Im Lauf der Saison 2017/18 ergaben sich weitere Probleme: Nach einem Bänderriss fiel Götze wieder lange aus. Nicht zuletzt hatte er auch damit zu kämpfen, in Dortmund Teil einer Mannschaft zu sein, die weit unter ihren Möglichkeiten blieb. Nicht gering verbreitet war zudem die Erwartungshaltung, dass jemand, der das entscheidende Tor in einem WM-Finale geschossen hat, etwas dazu beitragen müsse, dass die Dortmunder Elf wieder aus dem Tief herauskommt. Dass Götze ständig daran gemessen wird, dass er, als gerade mal 22-Jähriger, dieses Tor erzielt hat – das ist ohnehin ein maßgebliches Motiv in „Being Mario Götze“. Es ist offensichtlich, dass Aljoscha Pauses Vierteiler dem leidgeprüften Fußballer dazu dient, all seine Zwischentiefs aufzuarbeiten. Insofern ist es ärgerlich, dass der Autor diese Tatsache noch auswalzt, indem er Matthias Sammer, den früheren Sportdirektor des FC Bayern, und Götze selbst diesen Aspekt noch einmal hervorheben lässt. Sammer sagt, „Being Mario Götze“ könne für den Protagonisten „ein wichtiger Schritt zu sich selbst“ sein, und Götze spricht von „einer Chance, mich noch besser kennenzulernen“. Durch diese Überbetonung kann der Eindruck entstehen, der Filmemacher sei neben vielem anderen auch eine Art Dienstleister des Protagonisten.

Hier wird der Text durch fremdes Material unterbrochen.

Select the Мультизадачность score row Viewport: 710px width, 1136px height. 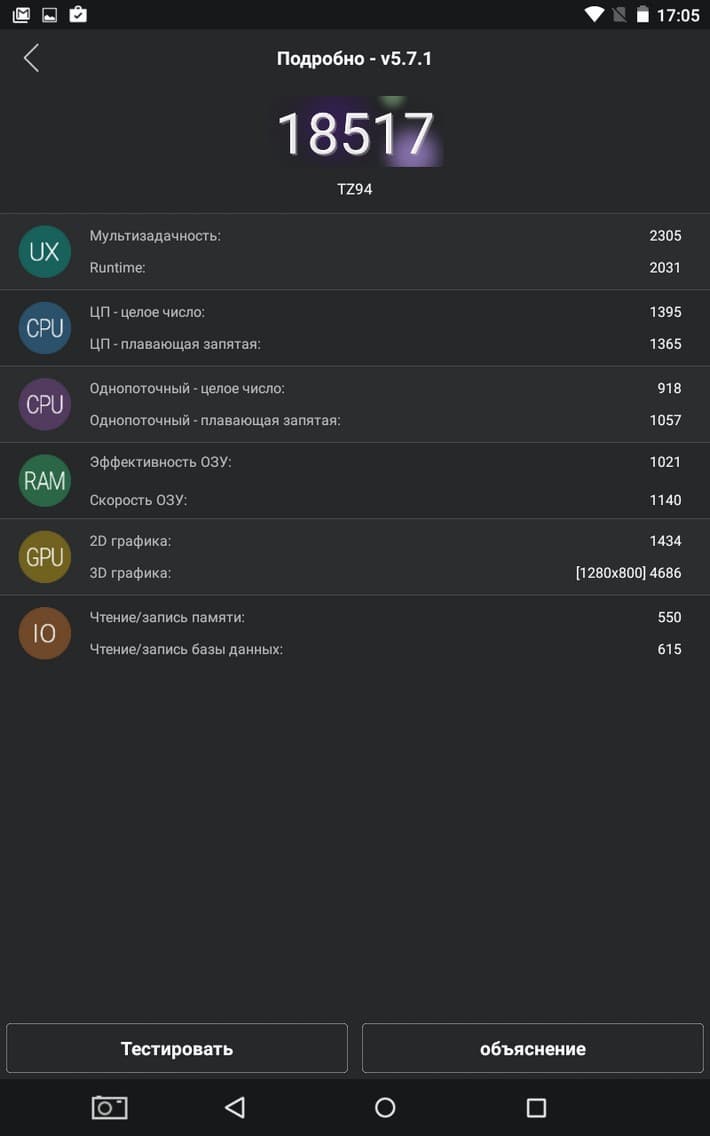385,236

Obwohl Aljoscha Pause hier insgesamt rund dreieinhalb Stunden Zeit hat – unvorstellbar bei einem Porträt über einen prominenten Sportler im linearen Fernsehen –, stellt sich ein ähnliches Problem wie bei kürzeren Dokumentationen: Pause greift auf zu viele Statements von Talking Heads zurück, deshalb hängt der Vierteiler hin und wieder etwas durch. Gleich zwei Spieler aus der deutschen Nationalmannschaft kommen zu Wort, zwei Journalisten (neben dem erwähnten „Welt“-Redakteur Uwe Müller noch ARD-Kommentator Tom Bartels), dazu mehrere Trainer sowie zahlreiche Personen aus dem privaten Umfeld. Ohnehin wäre, was die Privatperson Mario Götze angeht, das eine oder andere Detail verzichtbar gewesen. Dass er Meditation gleich zweimal in positiver Absicht als „Tool“ bezeichnet – herkömmliche Verfechter dieser Entspannungstechnik dürften das als kontraproduktiv empfinden –, sagt viel über ihn als Person aus. Dass Götze, wie er sagt, „mehrere Kinder“ haben möchte, muss man aber vielleicht nicht unbedingt wissen.

Eine große Stärke hat die Doku-Reihe allemal: Aljoscha Pause macht deutlich, dass das Bild, das sich die breite Öffentlichkeit von Mario Götze gemacht hat, in vielen Einzelheiten einer Korrektur bedarf. Insofern ist es wünschenswert, dass der Streaming-Anbieter DAZN auch künftig Projekte wie „Being Mario Götze“ möglich macht.